**REQUIRED WORK**.
1. Rewrite the paragraph that begins "Between 30 to 50 percent" from the article on MS memory loss below as a short bulleted list, keeping its main facts.
2. In the article on MS memory loss below, how many people with MS had their imaging and cognitive data analyzed?

**EXCERPT PROVIDED**.

================

Research suggests MS memory loss, common brain circuit link

August 29, 2023
A new study suggests that multiple sclerosis lesions linked to memory problems intersect with a memory circuit centered on the hippocampus. By applying a circuit-based approach, researchers showed that lesions associated with MS memory dysfunction connect to a memory circuit.

Between 30 to 50 percent of people living with MS will experience memory problems, but the cause is uncertain. Brain lesions are the hallmark imaging sign used to diagnose MS and are often associated with memory dysfunction. However, increased MS brain lesions are not specific to memory problems and are also linked to fatigue, walking difficulties, and other common MS symptoms. Previous studies that attempted to align the anatomy of lesions linked to memory problems in MS led to conflicting results.

Researchers from Brigham and Women’s Hospital conducted a study to figure out which MS lesion locations are linked to memory issues. The team analyzed imaging and cognitive data from 431 people with MS enrolled in the Comprehensive Longitudinal Investigation of MS at Brigham and Women’s Hospital, or CLIMB study. Researchers mapped white matter lesion locations from each person and tested associations between memory dysfunction and a memory circuit previously derived from strokes causing memory problems.

================

**DATA LISTING**.

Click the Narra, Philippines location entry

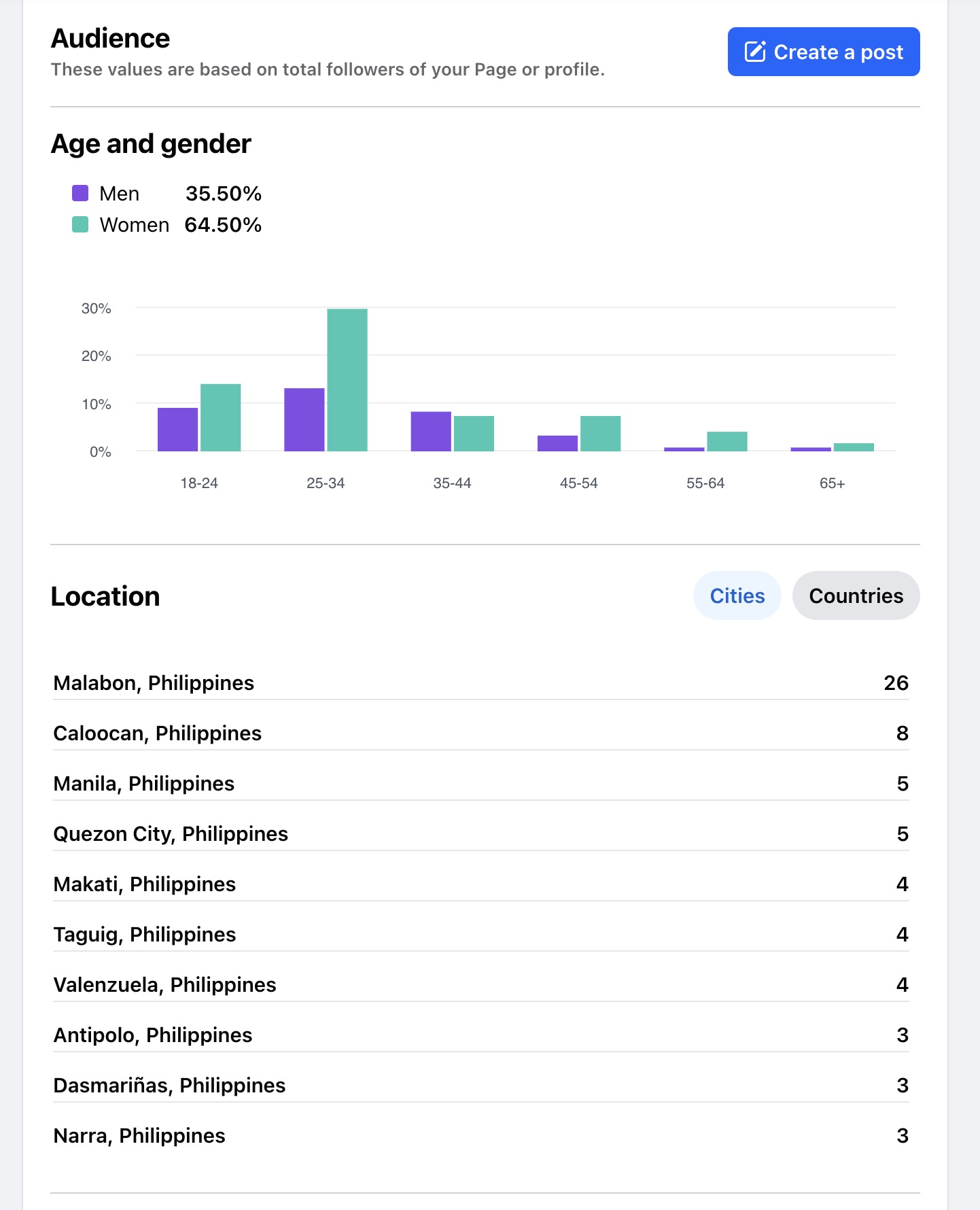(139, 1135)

================

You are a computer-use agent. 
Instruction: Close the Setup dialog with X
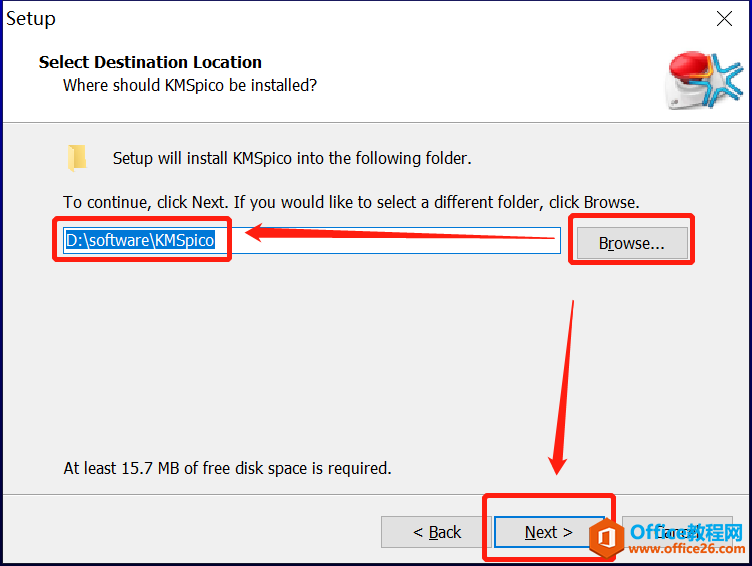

================

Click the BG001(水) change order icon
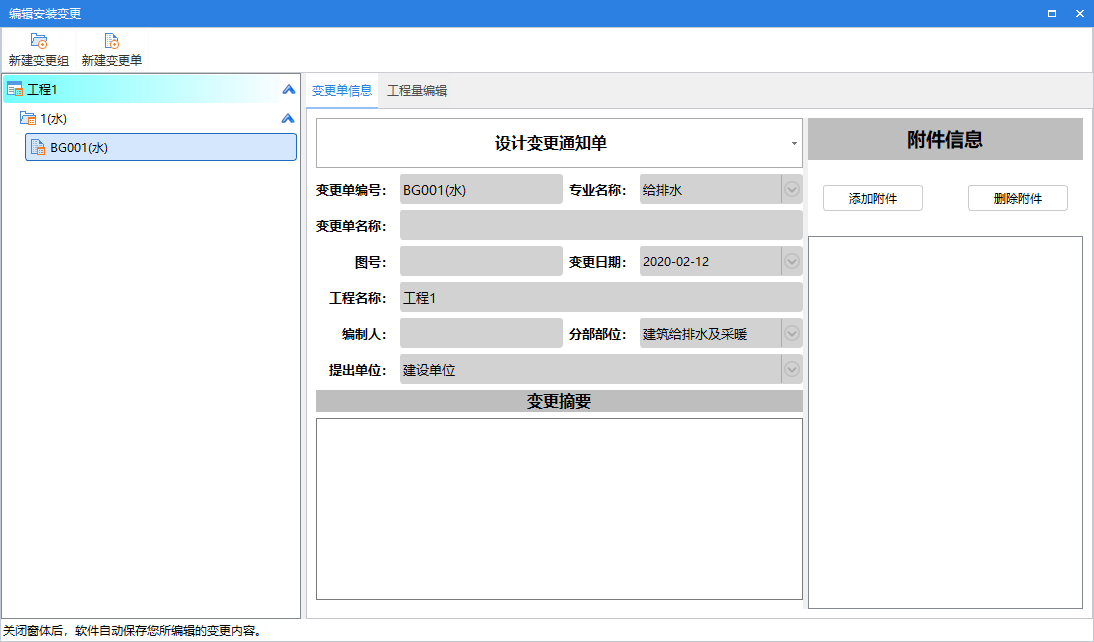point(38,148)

================

**RESULTS FOR EACH TASK**.
1.
- Between 30 and 50 percent of people with MS will have memory problems, but the cause is uncertain.
- Brain lesions are the hallmark imaging sign for diagnosing MS and are often tied to memory dysfunction.
- More lesions are not specific to memory problems. They are also linked to fatigue, walking difficulties and other common MS symptoms.
- Earlier studies that tried to align the anatomy of memory-linked lesions produced conflicting results.

2. 431 people.